Three Years After Delhi Riots, Several Muslim Activists Still Languish in Jails


Team Clarion

NEW DELHI – Several Muslim youths are languishing in jail for their alleged role in riots that broke out in the eastern part of the capital city in February 2020.

The violence claimed 53 lives, most of them Muslims, and shattered many families. Besides, properties worth several crores were destroyed.

Many activists and youth were put behind bars on flimsy charges and many of them are still incarcerated fighting their cases in different courts in New Delhi.

Mohammed Salim Khan, an exporter of shawls and scarves, was arrested in FIR number 59 registered by the Delhi Police Special Cell under Sections of the Unlawful Activities (Prevention) Act (UAPA) and the Indian Penal Code in connection with the riots that rocked East Delhi in February 2020. This is the same FIR based on which former JNU student Umar Khalid among others have been lodged in Mandoli jail.

Shavina Khan, Salim Khan’s wife, and her family living in the eastern part of New Delhi start their day by reading their father’s letters, which he writes from jail, pleading his innocence again and again but his suffering continues. For him, there seems to be no light at the end of a long tunnel.

The mother of jailed student and another activist Umar Khalid has repeatedly alleged that Muslims are now being treated like terrorists in their own country. According to press reports, she has claimed that all charges against his son were politically motivated and a deliberate attempt to demonise Muslims. She condemned the UAPA as a draconian legislation (amended in 2019 by the ruling BJP) allowing authorities to declare an individual a terrorist and keep him in detention without trial for months or even years.

She said her son spoke out against the unjust government policies and discriminatory laws such as the new citizenship law, which targets Muslims in particular. He was questioning the government’s approach towards Muslims and their rights, she said.

Umar Khalid and Salim Khan are not the only ones languishing in jails without trial. Critics accuse the authorities of incriminating Muslim community members of a crime they did not commit. A report by human rights groups claims police investigation into these cases have been marked with bias, delays, inaccuracy, lack of proper evidence, and a failure to follow proper procedures.

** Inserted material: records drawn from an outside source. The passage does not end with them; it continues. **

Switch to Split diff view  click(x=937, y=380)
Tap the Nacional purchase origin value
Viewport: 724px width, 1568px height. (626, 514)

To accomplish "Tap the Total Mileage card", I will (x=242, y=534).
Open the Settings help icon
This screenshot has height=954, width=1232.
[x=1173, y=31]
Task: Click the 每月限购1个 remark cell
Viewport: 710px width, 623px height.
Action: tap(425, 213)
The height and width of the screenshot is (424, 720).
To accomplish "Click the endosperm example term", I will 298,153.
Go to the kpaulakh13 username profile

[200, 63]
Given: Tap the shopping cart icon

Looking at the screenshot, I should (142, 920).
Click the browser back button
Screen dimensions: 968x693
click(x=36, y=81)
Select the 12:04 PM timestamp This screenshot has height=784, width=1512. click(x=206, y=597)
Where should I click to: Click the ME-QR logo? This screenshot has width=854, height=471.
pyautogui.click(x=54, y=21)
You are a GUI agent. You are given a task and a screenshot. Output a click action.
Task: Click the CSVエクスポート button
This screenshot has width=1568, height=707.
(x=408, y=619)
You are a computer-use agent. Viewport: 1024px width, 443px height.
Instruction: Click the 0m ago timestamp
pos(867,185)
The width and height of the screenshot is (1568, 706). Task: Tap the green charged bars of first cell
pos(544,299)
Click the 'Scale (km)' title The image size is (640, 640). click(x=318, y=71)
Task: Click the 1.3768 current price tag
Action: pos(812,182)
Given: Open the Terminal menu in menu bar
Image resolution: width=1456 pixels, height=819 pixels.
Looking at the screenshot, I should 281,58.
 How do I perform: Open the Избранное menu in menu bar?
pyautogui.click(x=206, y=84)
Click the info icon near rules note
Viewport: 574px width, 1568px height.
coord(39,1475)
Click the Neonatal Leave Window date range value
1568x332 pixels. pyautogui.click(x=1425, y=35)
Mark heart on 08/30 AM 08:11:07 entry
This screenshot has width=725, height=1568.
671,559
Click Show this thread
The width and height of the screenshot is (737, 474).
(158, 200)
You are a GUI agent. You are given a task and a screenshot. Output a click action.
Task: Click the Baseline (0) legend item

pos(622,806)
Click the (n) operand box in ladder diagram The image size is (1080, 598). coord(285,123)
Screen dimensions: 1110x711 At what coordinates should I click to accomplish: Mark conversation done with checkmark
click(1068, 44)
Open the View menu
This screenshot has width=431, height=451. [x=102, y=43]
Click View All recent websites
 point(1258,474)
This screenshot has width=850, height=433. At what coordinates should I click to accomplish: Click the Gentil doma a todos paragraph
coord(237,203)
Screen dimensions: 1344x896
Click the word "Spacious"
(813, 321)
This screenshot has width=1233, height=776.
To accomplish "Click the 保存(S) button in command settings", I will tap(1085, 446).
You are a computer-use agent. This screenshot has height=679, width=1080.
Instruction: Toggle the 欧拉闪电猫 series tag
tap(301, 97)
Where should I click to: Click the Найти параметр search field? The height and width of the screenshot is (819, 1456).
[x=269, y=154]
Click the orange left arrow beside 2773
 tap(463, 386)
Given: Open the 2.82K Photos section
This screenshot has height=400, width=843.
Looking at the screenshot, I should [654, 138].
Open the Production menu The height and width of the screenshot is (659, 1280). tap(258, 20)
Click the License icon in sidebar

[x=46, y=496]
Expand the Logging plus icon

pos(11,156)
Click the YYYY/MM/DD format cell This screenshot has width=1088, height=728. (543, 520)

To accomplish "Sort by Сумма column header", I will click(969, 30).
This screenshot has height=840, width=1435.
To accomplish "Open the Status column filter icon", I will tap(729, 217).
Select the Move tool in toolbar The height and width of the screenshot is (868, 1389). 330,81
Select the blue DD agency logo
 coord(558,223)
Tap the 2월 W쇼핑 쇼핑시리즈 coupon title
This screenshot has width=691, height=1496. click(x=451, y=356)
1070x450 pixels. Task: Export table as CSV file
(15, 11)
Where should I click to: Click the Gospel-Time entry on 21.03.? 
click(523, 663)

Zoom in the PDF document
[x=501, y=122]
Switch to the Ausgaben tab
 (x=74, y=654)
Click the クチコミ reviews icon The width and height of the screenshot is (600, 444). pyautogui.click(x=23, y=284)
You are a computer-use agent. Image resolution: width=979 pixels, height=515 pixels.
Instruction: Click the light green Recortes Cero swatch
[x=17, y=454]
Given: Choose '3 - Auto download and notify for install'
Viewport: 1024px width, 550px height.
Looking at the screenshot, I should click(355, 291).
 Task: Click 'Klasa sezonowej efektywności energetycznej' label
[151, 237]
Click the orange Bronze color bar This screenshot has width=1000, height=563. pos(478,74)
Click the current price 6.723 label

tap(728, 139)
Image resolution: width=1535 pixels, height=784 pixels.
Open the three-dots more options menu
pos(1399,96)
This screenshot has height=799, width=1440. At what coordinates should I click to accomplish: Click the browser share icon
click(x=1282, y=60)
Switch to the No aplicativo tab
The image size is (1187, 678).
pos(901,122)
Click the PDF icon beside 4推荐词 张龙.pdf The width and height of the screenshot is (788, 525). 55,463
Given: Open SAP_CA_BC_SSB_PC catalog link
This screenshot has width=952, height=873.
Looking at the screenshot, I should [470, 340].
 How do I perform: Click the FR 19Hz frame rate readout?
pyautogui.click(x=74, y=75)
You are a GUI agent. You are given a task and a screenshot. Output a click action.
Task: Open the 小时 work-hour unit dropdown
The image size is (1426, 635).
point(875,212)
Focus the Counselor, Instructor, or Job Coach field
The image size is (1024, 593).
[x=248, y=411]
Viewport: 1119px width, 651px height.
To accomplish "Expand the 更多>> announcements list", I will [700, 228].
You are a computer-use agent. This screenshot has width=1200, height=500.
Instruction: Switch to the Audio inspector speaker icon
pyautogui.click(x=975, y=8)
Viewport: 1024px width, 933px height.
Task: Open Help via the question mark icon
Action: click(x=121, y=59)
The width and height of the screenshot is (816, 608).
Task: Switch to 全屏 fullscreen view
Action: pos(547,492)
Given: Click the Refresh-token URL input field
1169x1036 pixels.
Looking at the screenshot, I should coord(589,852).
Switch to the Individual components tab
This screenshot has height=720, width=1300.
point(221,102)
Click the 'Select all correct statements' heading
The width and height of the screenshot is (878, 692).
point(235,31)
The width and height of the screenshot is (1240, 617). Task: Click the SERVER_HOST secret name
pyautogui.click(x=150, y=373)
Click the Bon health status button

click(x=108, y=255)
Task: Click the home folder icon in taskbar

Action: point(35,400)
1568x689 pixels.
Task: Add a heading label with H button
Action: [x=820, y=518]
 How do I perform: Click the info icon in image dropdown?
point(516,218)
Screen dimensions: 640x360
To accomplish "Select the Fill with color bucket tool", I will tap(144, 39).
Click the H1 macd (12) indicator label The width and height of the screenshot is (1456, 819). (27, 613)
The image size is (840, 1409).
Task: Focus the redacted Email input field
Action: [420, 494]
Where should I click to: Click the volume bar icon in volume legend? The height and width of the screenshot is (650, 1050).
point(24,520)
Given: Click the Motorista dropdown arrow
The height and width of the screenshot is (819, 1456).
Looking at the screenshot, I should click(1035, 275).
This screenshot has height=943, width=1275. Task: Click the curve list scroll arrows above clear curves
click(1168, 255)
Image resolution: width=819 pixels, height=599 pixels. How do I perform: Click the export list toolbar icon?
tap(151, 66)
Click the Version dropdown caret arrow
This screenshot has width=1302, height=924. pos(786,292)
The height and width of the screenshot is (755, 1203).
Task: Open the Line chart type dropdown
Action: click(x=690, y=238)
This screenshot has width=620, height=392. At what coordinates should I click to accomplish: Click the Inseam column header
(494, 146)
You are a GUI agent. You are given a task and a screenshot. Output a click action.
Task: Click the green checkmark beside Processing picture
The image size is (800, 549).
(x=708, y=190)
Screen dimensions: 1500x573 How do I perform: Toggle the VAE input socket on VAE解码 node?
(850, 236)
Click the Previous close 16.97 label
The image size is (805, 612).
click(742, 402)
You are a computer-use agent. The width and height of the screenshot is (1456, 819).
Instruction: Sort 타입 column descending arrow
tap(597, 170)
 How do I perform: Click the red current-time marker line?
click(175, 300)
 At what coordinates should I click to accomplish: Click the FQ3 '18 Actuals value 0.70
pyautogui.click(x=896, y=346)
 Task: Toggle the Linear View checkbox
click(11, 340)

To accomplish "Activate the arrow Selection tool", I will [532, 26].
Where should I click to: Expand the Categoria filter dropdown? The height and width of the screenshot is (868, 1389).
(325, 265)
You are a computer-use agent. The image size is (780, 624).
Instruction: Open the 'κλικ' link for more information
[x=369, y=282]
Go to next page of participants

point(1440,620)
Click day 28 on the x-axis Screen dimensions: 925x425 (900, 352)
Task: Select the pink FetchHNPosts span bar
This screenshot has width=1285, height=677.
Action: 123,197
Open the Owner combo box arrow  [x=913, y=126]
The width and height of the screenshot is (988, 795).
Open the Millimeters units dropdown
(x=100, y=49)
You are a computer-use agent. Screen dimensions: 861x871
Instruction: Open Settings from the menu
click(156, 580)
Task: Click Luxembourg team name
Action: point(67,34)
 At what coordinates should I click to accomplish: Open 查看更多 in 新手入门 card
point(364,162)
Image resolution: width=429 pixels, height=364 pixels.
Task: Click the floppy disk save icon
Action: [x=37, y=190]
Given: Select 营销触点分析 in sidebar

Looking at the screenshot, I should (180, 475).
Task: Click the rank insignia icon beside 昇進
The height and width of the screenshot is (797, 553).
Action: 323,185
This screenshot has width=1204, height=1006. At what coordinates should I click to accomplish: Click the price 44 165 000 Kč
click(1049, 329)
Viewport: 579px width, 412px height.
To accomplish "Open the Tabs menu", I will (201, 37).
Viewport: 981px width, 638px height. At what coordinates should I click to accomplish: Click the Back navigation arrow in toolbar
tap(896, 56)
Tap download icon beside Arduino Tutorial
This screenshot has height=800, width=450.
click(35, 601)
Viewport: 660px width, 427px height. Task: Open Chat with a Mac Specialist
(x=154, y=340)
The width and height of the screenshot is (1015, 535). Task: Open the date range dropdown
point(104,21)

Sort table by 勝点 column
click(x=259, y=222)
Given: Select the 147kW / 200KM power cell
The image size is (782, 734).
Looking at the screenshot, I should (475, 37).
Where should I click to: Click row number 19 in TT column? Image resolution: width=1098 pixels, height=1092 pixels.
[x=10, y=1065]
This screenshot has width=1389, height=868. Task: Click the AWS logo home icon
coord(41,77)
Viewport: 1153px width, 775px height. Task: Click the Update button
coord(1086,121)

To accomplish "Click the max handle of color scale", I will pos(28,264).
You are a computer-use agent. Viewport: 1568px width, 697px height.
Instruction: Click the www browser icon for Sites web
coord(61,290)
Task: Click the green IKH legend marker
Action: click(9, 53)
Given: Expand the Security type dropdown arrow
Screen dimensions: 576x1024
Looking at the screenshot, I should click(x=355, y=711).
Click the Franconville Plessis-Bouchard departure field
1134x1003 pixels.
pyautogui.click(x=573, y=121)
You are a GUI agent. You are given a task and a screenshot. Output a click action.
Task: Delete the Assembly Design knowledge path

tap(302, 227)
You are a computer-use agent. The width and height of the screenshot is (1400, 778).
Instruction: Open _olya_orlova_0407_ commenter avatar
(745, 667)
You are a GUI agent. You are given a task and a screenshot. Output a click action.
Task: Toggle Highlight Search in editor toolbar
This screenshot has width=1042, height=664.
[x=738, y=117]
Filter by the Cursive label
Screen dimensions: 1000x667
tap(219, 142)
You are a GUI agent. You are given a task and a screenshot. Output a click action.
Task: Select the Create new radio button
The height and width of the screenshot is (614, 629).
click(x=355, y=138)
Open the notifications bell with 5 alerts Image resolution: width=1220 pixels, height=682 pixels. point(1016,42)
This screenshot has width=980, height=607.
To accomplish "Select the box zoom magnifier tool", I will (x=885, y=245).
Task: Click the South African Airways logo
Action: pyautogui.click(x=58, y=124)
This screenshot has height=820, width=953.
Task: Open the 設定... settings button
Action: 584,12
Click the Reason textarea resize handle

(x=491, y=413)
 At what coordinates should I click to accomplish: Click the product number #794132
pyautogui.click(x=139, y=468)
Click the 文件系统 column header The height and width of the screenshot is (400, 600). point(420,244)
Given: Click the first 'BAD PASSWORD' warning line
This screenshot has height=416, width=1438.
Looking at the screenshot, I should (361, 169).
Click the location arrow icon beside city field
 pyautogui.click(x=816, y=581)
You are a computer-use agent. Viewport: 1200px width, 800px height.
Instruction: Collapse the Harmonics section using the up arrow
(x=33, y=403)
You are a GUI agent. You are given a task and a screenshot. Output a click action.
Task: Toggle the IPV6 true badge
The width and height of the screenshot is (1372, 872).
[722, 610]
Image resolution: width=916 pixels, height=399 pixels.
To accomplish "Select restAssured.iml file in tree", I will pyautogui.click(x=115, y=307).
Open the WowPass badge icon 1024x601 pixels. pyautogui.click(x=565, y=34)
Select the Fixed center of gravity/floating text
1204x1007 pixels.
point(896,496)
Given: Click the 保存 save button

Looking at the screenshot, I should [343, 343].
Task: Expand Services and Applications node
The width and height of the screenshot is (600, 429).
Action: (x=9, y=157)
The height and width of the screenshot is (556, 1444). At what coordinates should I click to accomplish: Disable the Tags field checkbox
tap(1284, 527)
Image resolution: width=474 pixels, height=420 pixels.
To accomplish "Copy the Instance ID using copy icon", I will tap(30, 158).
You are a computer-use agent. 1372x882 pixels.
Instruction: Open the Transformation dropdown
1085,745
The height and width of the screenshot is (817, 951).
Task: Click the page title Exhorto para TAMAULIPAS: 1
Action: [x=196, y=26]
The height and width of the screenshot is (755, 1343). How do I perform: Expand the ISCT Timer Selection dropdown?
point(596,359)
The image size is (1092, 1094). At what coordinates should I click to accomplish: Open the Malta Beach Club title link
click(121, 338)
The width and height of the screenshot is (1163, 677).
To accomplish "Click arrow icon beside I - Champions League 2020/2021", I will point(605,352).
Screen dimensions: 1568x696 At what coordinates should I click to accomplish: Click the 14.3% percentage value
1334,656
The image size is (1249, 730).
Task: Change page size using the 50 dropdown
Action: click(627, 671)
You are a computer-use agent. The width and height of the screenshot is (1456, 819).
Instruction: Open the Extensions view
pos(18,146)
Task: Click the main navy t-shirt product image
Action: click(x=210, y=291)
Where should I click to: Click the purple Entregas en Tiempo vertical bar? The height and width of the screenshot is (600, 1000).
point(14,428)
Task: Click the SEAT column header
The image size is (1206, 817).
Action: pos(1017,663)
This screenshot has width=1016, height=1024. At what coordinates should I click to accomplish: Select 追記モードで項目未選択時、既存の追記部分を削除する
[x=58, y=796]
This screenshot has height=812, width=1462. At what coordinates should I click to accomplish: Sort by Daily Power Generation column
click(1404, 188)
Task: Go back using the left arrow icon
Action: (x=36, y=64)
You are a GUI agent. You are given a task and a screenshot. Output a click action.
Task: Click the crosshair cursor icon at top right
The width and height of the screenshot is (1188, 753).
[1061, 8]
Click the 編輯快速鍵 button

Reports suggest that the ruling dispensation has adopted various laws and policies that are discriminatory against the country’s minorities. The ruling party is also accused of infiltrating its members into the country’s police and courts, empowering Hindu nationalists to threaten, harass and attack religious minorities with impunity and crack down on any dissent.

Of late, several activists have either been exonerated of the charges against them or granted bail by different courts. But the fate of many activists still hangs in balance even after about three years of their detention.